WHAT YOU NEED TO DO: Copy out the records below line for line, keeping every character as it appears.

EXTRACTED DATA:
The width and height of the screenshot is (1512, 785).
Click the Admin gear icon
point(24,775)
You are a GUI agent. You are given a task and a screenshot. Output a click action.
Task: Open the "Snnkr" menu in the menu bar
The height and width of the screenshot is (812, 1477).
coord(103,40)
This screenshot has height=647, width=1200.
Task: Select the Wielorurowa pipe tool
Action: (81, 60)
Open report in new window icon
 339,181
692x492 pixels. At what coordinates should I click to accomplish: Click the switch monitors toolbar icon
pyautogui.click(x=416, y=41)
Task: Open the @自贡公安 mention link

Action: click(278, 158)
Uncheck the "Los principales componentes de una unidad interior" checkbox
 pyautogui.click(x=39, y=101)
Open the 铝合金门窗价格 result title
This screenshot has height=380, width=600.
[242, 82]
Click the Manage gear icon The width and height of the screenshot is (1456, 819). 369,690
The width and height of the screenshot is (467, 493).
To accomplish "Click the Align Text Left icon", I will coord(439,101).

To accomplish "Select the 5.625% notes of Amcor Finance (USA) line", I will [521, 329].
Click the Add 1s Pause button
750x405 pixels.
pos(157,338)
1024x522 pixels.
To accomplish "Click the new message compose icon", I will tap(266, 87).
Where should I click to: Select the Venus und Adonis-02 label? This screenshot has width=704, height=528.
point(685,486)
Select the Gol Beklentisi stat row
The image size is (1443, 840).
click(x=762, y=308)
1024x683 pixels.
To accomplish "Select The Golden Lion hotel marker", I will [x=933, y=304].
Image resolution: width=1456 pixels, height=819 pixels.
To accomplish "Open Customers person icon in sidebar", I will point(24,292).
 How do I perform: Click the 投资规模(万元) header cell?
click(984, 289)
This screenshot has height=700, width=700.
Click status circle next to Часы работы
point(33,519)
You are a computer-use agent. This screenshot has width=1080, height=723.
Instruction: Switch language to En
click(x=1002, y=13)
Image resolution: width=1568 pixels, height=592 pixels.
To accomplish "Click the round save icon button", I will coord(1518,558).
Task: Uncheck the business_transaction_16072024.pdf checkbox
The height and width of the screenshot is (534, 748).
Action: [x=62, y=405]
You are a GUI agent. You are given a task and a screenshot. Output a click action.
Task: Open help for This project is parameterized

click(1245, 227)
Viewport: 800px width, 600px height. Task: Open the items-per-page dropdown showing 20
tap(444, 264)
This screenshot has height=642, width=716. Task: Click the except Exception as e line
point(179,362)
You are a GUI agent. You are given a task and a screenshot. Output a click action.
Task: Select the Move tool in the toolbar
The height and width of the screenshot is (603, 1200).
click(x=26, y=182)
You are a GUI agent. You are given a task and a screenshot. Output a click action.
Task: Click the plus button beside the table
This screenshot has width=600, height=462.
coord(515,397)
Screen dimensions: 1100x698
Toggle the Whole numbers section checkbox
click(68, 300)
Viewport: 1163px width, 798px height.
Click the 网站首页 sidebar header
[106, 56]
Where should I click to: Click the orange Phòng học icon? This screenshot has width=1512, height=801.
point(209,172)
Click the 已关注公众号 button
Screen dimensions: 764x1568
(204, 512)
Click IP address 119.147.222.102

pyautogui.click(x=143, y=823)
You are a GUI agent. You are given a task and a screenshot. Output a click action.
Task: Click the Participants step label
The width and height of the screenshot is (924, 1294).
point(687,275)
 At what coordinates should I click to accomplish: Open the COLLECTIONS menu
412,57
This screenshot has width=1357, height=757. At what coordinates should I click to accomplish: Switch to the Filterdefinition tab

REPLY TO THE TASK:
The width and height of the screenshot is (1512, 785).
Click the Admin gear icon
point(24,775)
You are a GUI agent. You are given a task and a screenshot. Output a click action.
Task: Open the "Snnkr" menu in the menu bar
The height and width of the screenshot is (812, 1477).
coord(103,40)
This screenshot has height=647, width=1200.
Task: Select the Wielorurowa pipe tool
Action: (81, 60)
Open report in new window icon
 339,181
692x492 pixels. At what coordinates should I click to accomplish: Click the switch monitors toolbar icon
pyautogui.click(x=416, y=41)
Task: Open the @自贡公安 mention link

Action: click(278, 158)
Uncheck the "Los principales componentes de una unidad interior" checkbox
 pyautogui.click(x=39, y=101)
Open the 铝合金门窗价格 result title
This screenshot has height=380, width=600.
[242, 82]
Click the Manage gear icon The width and height of the screenshot is (1456, 819). 369,690
The width and height of the screenshot is (467, 493).
To accomplish "Click the Align Text Left icon", I will coord(439,101).

To accomplish "Select the 5.625% notes of Amcor Finance (USA) line", I will [521, 329].
Click the Add 1s Pause button
750x405 pixels.
pos(157,338)
1024x522 pixels.
To accomplish "Click the new message compose icon", I will tap(266, 87).
Where should I click to: Select the Venus und Adonis-02 label? This screenshot has width=704, height=528.
point(685,486)
Select the Gol Beklentisi stat row
The image size is (1443, 840).
click(x=762, y=308)
1024x683 pixels.
To accomplish "Select The Golden Lion hotel marker", I will [x=933, y=304].
Image resolution: width=1456 pixels, height=819 pixels.
To accomplish "Open Customers person icon in sidebar", I will point(24,292).
 How do I perform: Click the 投资规模(万元) header cell?
click(984, 289)
This screenshot has height=700, width=700.
Click status circle next to Часы работы
point(33,519)
You are a computer-use agent. This screenshot has width=1080, height=723.
Instruction: Switch language to En
click(x=1002, y=13)
Image resolution: width=1568 pixels, height=592 pixels.
To accomplish "Click the round save icon button", I will coord(1518,558).
Task: Uncheck the business_transaction_16072024.pdf checkbox
The height and width of the screenshot is (534, 748).
Action: [x=62, y=405]
You are a GUI agent. You are given a task and a screenshot. Output a click action.
Task: Open help for This project is parameterized

click(1245, 227)
Viewport: 800px width, 600px height. Task: Open the items-per-page dropdown showing 20
tap(444, 264)
This screenshot has height=642, width=716. Task: Click the except Exception as e line
point(179,362)
You are a GUI agent. You are given a task and a screenshot. Output a click action.
Task: Select the Move tool in the toolbar
The height and width of the screenshot is (603, 1200).
click(x=26, y=182)
You are a GUI agent. You are given a task and a screenshot. Output a click action.
Task: Click the plus button beside the table
This screenshot has width=600, height=462.
coord(515,397)
Screen dimensions: 1100x698
Toggle the Whole numbers section checkbox
click(68, 300)
Viewport: 1163px width, 798px height.
Click the 网站首页 sidebar header
[106, 56]
Where should I click to: Click the orange Phòng học icon? This screenshot has width=1512, height=801.
point(209,172)
Click the 已关注公众号 button
Screen dimensions: 764x1568
(204, 512)
Click IP address 119.147.222.102

pyautogui.click(x=143, y=823)
You are a GUI agent. You are given a task and a screenshot. Output a click action.
Task: Click the Participants step label
The width and height of the screenshot is (924, 1294).
point(687,275)
 At what coordinates should I click to accomplish: Open the COLLECTIONS menu
412,57
This screenshot has width=1357, height=757. At what coordinates should I click to accomplish: Switch to the Filterdefinition tab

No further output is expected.